Federal authorities announced this week a settlement with Ripple Labs Inc. and its subsidiary, XRP Fund II, resolving an investigation by FinCEN and the Department of Justice into violations of the Bank Secrecy Act. The settlement generally calls for the company to pay $700,000 in fines and forfeitures, to move Ripple Trade (a version of the open source wallet software operated by Ripple Labs) to a registered Money Services Business, and to make changes to the AML compliance programs at Ripple Labs and its subsidiaries.

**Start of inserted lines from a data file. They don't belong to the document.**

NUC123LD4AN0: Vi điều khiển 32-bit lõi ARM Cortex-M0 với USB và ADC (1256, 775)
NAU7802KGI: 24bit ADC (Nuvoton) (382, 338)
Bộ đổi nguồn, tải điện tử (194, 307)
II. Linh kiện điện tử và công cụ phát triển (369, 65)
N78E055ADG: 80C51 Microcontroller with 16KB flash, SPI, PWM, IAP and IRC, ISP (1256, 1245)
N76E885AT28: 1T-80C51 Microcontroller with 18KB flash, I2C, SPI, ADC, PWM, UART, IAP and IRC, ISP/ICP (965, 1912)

In the statement of facts accompanying the settlement agreement, the Government relied on, and specifically referenced statements made by the company in an unrelated trademark litigation. This reliance is a stark reminder to companies in the virtual currency sector of the importance of being consistent and accurate, at all times, in all contexts, and across all platforms, when describing products and services offered in the fast-evolving virtual currency space. Furthermore, the Government’s action is a reminder about, and reinforcement of, the Government’s continued, intense, nationwide scrutiny not only of criminal activity incidentally involving virtual currency, but also of virtual currency businesses themselves.

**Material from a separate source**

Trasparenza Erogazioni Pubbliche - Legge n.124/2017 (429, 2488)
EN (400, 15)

The settlement documents provide the most detailed description to date of the Government’s view of the legal and regulatory landscape applicable to decentralized virtual currencies. Specifically, virtual currency businesses and investors should take note of the Government’s discussion of, and reliance upon, the virtual currency guidance. The settlement documents and Government statements on the settlement do not discuss other FinCEN pronouncements, such as exemptions for software companies and sales of virtual currency on one’s own account, both of which were described in prior letter rulings.